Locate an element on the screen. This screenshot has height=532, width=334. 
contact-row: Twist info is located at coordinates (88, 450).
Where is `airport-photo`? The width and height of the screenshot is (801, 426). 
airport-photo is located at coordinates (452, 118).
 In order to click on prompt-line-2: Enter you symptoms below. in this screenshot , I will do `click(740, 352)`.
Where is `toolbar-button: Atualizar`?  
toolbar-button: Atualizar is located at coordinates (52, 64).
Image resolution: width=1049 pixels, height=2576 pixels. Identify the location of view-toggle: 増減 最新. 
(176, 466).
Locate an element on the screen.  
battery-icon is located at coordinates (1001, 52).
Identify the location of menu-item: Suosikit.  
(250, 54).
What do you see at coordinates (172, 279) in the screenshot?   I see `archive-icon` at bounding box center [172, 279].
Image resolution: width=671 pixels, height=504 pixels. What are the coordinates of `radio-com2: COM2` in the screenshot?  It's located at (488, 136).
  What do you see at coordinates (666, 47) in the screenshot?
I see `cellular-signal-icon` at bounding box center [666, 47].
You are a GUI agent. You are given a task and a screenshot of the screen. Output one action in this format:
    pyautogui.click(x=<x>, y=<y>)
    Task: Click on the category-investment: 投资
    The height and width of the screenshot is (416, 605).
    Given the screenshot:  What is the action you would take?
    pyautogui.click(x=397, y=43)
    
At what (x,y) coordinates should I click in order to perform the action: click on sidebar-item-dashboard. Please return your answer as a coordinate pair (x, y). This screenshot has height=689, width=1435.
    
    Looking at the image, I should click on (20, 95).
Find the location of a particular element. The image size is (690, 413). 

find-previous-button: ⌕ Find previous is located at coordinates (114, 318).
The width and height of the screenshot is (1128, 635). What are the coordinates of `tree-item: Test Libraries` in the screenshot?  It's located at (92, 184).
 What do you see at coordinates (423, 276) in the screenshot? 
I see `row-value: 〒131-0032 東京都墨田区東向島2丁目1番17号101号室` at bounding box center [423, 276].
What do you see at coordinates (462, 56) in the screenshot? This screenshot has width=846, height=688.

- Problem -
Reproduce all of the entries above word for word, keeping every line as it appears.

- Output -
Locate an element on the screen. This screenshot has height=532, width=334. 
contact-row: Twist info is located at coordinates (88, 450).
Where is `airport-photo`? The width and height of the screenshot is (801, 426). 
airport-photo is located at coordinates (452, 118).
 In order to click on prompt-line-2: Enter you symptoms below. in this screenshot , I will do `click(740, 352)`.
Where is `toolbar-button: Atualizar`?  
toolbar-button: Atualizar is located at coordinates (52, 64).
Image resolution: width=1049 pixels, height=2576 pixels. Identify the location of view-toggle: 増減 最新. 
(176, 466).
Locate an element on the screen.  
battery-icon is located at coordinates (1001, 52).
Identify the location of menu-item: Suosikit.  
(250, 54).
What do you see at coordinates (172, 279) in the screenshot?   I see `archive-icon` at bounding box center [172, 279].
Image resolution: width=671 pixels, height=504 pixels. What are the coordinates of `radio-com2: COM2` in the screenshot?  It's located at (488, 136).
  What do you see at coordinates (666, 47) in the screenshot?
I see `cellular-signal-icon` at bounding box center [666, 47].
You are a GUI agent. You are given a task and a screenshot of the screen. Output one action in this format:
    pyautogui.click(x=<x>, y=<y>)
    Task: Click on the category-investment: 投资
    The height and width of the screenshot is (416, 605).
    Given the screenshot:  What is the action you would take?
    pyautogui.click(x=397, y=43)
    
At what (x,y) coordinates should I click in order to perform the action: click on sidebar-item-dashboard. Please return your answer as a coordinate pair (x, y). This screenshot has height=689, width=1435.
    
    Looking at the image, I should click on (20, 95).
Find the location of a particular element. The image size is (690, 413). 

find-previous-button: ⌕ Find previous is located at coordinates (114, 318).
The width and height of the screenshot is (1128, 635). What are the coordinates of `tree-item: Test Libraries` in the screenshot?  It's located at (92, 184).
 What do you see at coordinates (423, 276) in the screenshot? 
I see `row-value: 〒131-0032 東京都墨田区東向島2丁目1番17号101号室` at bounding box center [423, 276].
What do you see at coordinates (462, 56) in the screenshot? This screenshot has width=846, height=688.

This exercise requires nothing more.